While researching my next article, I came across this insightful quote. It comes from Wichita homicide investigator Ken Landwehr, the man who headed up the effort to capture the BTK Strangler, and who ultimately succeeded. It’s no easy task solving any murder, but serial murder is perhaps the hardest of all to solve. So when someone like that offers advice, it’s usually worth one’s time to listen to him. While he is speaking to a fellow detective on how to approach solving the BTK case, I believe his insights can be applied, usefully, to Ripperology as well.
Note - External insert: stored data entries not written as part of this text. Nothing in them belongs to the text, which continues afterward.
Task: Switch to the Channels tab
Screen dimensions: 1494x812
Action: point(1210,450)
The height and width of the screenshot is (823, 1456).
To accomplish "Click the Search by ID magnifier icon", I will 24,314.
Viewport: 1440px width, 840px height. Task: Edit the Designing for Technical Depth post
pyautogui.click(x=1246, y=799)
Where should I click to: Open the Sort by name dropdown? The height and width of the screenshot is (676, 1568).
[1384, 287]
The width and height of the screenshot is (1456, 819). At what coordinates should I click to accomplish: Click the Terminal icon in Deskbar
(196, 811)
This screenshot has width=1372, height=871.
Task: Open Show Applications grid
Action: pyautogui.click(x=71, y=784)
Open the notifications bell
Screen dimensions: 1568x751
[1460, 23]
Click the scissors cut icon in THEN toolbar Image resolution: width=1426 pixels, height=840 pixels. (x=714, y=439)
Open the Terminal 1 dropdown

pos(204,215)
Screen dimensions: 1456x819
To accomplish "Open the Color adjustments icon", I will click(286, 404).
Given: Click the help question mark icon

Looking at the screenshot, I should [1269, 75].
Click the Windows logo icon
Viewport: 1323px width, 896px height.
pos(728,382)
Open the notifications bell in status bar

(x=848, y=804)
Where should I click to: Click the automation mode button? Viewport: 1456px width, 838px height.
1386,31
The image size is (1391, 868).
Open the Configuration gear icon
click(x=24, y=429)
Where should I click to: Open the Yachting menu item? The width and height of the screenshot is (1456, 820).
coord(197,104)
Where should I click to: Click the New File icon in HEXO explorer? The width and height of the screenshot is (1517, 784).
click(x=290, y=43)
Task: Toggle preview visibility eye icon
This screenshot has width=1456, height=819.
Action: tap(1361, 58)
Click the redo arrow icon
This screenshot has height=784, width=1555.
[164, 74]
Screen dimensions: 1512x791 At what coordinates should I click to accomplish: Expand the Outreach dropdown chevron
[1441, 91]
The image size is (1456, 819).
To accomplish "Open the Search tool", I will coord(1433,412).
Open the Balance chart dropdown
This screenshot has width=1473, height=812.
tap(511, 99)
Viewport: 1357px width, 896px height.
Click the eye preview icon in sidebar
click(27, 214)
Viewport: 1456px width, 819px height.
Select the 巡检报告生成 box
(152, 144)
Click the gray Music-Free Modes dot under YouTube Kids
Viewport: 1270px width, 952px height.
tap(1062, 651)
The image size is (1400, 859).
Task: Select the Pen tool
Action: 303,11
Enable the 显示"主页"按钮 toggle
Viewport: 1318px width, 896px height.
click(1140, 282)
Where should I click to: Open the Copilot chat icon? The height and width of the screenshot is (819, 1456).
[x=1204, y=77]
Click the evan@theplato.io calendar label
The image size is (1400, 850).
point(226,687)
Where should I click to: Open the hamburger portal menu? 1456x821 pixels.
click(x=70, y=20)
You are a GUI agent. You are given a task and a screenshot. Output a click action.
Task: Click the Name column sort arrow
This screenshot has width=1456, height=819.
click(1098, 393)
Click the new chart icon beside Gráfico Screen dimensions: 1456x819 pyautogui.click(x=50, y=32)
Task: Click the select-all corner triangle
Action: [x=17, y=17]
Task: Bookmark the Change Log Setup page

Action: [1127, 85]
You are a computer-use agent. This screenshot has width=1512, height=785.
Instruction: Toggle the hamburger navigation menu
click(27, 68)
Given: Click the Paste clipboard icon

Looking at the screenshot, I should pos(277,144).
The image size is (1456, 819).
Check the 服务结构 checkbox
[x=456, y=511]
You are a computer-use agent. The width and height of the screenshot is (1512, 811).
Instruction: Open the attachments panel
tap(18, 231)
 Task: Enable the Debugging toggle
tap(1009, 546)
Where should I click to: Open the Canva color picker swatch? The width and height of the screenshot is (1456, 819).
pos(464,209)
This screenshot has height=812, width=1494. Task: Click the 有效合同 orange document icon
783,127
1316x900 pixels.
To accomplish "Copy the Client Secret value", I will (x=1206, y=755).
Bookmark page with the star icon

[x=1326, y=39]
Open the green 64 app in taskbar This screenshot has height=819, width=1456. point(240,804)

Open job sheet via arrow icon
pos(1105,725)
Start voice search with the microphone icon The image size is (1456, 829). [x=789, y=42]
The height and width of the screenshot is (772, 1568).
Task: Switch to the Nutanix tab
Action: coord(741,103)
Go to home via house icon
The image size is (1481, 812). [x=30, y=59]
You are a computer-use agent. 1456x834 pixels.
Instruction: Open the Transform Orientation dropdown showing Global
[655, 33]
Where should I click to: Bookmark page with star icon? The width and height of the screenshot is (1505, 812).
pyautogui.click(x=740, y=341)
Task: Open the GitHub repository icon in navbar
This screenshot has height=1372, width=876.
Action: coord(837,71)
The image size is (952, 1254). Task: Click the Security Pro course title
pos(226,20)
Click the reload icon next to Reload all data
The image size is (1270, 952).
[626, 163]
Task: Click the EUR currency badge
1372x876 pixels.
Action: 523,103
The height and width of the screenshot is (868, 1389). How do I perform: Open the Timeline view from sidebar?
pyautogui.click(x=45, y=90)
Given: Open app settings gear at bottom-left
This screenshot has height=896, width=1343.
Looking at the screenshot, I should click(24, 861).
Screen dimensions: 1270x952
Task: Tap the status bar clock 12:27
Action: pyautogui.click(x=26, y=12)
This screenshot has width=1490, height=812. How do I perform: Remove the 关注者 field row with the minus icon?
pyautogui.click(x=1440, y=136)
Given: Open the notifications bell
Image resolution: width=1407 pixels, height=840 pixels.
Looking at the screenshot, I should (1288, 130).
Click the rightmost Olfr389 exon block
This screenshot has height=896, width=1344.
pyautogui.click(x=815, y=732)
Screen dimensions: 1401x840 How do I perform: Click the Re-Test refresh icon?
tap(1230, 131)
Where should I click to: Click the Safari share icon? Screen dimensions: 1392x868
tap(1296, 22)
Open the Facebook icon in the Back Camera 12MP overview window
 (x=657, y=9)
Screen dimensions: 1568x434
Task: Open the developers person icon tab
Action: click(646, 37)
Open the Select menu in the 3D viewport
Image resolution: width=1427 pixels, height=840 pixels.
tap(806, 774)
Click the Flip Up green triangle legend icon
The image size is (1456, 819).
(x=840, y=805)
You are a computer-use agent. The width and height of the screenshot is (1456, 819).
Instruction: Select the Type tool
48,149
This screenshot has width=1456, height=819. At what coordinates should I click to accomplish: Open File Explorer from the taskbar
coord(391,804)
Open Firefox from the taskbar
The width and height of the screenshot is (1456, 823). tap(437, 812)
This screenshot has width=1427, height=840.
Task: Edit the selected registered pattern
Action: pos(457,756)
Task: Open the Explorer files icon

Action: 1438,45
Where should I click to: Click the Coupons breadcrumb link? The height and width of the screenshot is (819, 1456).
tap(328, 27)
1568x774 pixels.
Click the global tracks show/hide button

“Here’s where detectives get themselves lost,” Landwehr told Relph the day they first talked about BTK. “They get lost on some guy’s story. A guy looks good as a suspect; if you have maybe twelve criteria for being the right guy for a crime, and this guy meets ten of the twelve, then he’s looking good. And so the detective gets enthralled, chases his story – and goes off on a tangent, a wild goose chase. Because if the guy’s DNA doesn’t match the DNA from the crime, it’s not him. And then you have to drop him like a rock.”

Relph began to apply this advice while reading about BTK and working on other cases.

“How do you not get lost in all these thousands of pages of evidence,?” Relph asked.

“Don’t try to get into all that peripheral evidence,” Landwehr said. “Just read the actual case files. Focus on the essentials.”

(Wenzel, Potter, Kelly and Laviana, “Bind, Torture, Kill: The Inside Story of the Serial Killer Next Door,” HarperCollins, p. 145, 2007.)

Although DNA is not a useful reference in the Ripper killings, the rest of Landwehr’s insights could help dispense with a lot of wasted effort in the field of Ripperology, I believe. How often to authors and researchers get so caught up in the story of a suspect, they begin to ignore the evidence in the Ripper crimes that does not support the conclusion that their pet suspect was the Ripper? More often than most of us would like to believe; it’s a common mistake of most suspect-oriented books in this field.

Also, many Ripper researchers similarly fall into the other pitfall Landwehr warns against: obsessing over the peripheral evidence. It’s often hard to know what peripheral evidence is relevant and what peripheral evidence is not, but it can serve as a great distraction. The best way to approach the Ripper case, then, is to stay focused on the essentials and the case files (such as they survive to this day.)

Good advice from a fellow who actually led a successful effort to capture a serial who nearly got away with it, like our man Jack did. Words we in the field of Ripperology might all do well to heed in our own research and writing.